Four apps to help navigate the RNC: A review
Besides fighting for the top job in America, Mitt Romney and Barack Obama have been in a bit of an app-off this election season. Romney has released two apps: an Instagram-esque photo app that embellishes pictures with a pro-Mitt overlay, and a veep announcement app that was sadly scooped by traditional media. For his part, Obama put out a swiss-army knife of an app that allows you to canvass, register voters and find local Obama events.
Naturally, there are apps for the Republican National Convention, which starts Monday in Tampa, FL, too. Below a review of four of them. We tested them out on an iPhone, but all apps are also available for Android. And all four apps are free.
RNC Visitors Guide (TBO.com)
Unfortunately, much of the Tampa Bay Tribune app's excellent local content is buried under a cumbersome and slow loading navigation.
However, buried in the News section is a genuinely useful "RNC Q&A" that features a wealth of information, including details on which weather conditions related to Tropical Storm Isaac could trigger an evacuation of downtown and where to find parking around the convention center.

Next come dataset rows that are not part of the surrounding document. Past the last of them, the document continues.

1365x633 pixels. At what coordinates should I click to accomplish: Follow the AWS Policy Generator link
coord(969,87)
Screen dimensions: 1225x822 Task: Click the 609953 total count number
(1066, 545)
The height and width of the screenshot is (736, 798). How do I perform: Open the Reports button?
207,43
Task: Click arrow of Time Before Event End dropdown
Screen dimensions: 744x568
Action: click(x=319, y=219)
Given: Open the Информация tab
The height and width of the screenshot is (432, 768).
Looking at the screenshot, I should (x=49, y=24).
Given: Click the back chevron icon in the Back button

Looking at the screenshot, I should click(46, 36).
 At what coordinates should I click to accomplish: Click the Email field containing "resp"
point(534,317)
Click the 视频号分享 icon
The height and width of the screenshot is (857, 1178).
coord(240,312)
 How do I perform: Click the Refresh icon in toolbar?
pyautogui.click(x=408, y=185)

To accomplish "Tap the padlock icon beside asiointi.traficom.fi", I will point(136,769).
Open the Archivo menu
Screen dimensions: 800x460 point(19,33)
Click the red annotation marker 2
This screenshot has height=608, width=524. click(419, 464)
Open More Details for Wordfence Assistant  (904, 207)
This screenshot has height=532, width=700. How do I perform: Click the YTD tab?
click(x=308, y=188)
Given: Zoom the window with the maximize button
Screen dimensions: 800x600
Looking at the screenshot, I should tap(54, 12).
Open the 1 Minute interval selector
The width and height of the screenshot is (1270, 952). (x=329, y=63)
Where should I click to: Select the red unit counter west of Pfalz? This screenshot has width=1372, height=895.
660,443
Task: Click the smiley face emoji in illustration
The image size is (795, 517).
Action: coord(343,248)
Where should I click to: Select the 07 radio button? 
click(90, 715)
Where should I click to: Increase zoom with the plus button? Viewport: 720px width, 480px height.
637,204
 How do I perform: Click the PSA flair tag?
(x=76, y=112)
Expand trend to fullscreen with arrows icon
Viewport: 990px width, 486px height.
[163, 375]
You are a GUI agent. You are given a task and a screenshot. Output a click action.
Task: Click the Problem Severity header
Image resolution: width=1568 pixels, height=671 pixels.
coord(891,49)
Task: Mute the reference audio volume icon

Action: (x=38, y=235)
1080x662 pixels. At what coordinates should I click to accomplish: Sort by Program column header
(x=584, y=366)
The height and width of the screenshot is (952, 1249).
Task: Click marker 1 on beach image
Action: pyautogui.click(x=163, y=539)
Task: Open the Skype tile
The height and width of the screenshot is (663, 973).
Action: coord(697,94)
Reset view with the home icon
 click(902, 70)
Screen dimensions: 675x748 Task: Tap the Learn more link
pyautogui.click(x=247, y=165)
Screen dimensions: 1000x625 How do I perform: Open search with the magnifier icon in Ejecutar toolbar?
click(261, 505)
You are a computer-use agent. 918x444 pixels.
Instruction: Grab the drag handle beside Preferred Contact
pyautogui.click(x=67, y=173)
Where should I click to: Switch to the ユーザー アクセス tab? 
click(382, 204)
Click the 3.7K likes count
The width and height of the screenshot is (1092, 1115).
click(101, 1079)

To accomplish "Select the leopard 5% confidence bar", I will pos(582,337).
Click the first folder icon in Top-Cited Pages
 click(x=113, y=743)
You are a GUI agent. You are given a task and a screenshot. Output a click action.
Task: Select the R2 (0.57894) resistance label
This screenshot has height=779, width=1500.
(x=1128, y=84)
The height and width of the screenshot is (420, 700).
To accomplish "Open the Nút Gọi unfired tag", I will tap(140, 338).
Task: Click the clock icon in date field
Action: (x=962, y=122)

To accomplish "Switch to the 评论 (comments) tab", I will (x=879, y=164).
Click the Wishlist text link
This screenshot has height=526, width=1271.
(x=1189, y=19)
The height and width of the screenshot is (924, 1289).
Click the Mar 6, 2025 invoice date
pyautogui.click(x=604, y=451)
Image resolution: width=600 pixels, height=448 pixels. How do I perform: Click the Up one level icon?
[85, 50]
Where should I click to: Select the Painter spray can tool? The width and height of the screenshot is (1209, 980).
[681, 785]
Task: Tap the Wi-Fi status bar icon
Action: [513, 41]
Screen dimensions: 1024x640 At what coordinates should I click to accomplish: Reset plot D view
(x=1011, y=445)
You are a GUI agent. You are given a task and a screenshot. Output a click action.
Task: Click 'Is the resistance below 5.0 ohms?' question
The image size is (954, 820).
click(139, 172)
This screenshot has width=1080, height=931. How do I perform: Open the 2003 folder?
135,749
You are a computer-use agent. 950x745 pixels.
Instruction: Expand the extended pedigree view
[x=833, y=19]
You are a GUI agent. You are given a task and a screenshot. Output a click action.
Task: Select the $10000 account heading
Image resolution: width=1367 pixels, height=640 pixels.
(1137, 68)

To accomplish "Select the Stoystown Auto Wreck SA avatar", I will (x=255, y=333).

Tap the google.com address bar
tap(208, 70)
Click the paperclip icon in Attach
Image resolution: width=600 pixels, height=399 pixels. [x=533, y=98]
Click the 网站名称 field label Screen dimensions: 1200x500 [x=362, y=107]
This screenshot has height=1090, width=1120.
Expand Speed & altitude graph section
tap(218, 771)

This app also offers a truly killer weather tab, that takes you to a plethora of storm-tracking options: a downtown and Tampa bay radar, as well as a "nowcast." We will be refreshing often.
Get it for: Weather radar, RNC Q&A, road closures map
Functions with out cell service? The News and Q&A feeds will display; anything map or radar based will not.
Re:Con 2012 (National Journal)
This app features by far the cleanest navigation of these four apps--you can toggle between Tampa (red background) and Charlotte (blue, for the Democratic National Convention) and then sort through news, schedule, city information and photos. The news feed is all National Journal content and the schedule features non-official events.
The city info button is a goldmine. National Journal has teamed up with indie-goes-limo car service Uber to provide service at both conventions. You'll find a short cut to the Uber app experience built into Re:Con. Be warned: thanks to local regulations, the minimum charge for an Uber in Tampa is a prohibitive $50. Dining recommendations are provided by Zagat, and sorted into meal types--from Leisurely Lunches to Deal-Closing Dinners.
Journalists and delegate groupies may appreciate the alphabetical-by-state listing of delegate hotels (though we would have appreciated the ability to sort by location). And National Journal has thoughtfully provided the phone numbers for key figures in the Tampa Host Committee and the Republican National Convention Committee. Attention Tony Feather (director of whip operations): your voicemail is about to fill up quickly.
Get it for: the Uber app if you aren't already a user, the delegate hotel list, various Tampa Host Committee members' phone numbers.
Functions without service? Nope. The app will close if you are without cell service.
Tampa 2012 (Republican National Committee)
The initial navigation is a tad confusing--there are tabs going up (attending/not attending) which then determine your left-to-right tab options, offering everything from info on shuttles to a chance to upload photos to "share (ing) your experience."
The app offers good official transportation details--the daily hotel-to-convention shuttle, phone numbers for local taxi services, and information on the Tampa Bay shuttle, which will take you around the city. There's also a GOP swag store for those who want to avoid lines at the convention center--but sadly, it does not offer onesies for the conservative-leaning infants in your life.
This app is your place to find the official convention schedule--you can view both outside events and the official plan. However, given the justified fear of spotty cell service, it's frustrating that the schedule is not available offline.
The gem: under the "Explore Tampa Bay" tab is a games section that will load a browser-based set of games including Emoji Puzzler, where you are prompted to guess the title of TV shows, movies and songs depicted in emoji. We're ashamed to confess we were stumped by the emoji version of 9-to-5.
Get it for: Shuttle information, the emoji game
Functions without service? The shuttle information is accessible, most everything else is not.
Floor Pass (CNN and Time)
When you sign into this app you're asked to declare your home state; then you are granted a badge. CNN/Time partnered with Bump (an app that allows you to exchange info and photos by touching phones) and if you find others who also have Floor Pass installed you can "bump" to exchange badges. Genius.
Under "speeches" you'll find the VP and candidate speeches from both '08 conventions--it appears this section of the app will update with speeches each night. There's also a pleasing, albeit basic, Twitter filtering function that allows you to view tweets employing the official convention hashtag. Pro-Twitter users will likely find it superfluous, but for those eavesdropping on the service it's a nice shortcut.
There is a short list of downtown cafes, pharmacies and restaurants, which is available offline.
The "top five" section takes you to a vertiginous auto-scrolling newsprint-style layout of recent stories. We were baffled by the option to view Time's "Cover of the Day"--is the magazine going daily over the next two weeks? As with National Journal, the news feed is all Time/CNN content.
Get it for: the Bump-badge game, speech transcripts
Functions without service? Local information does, speeches do not.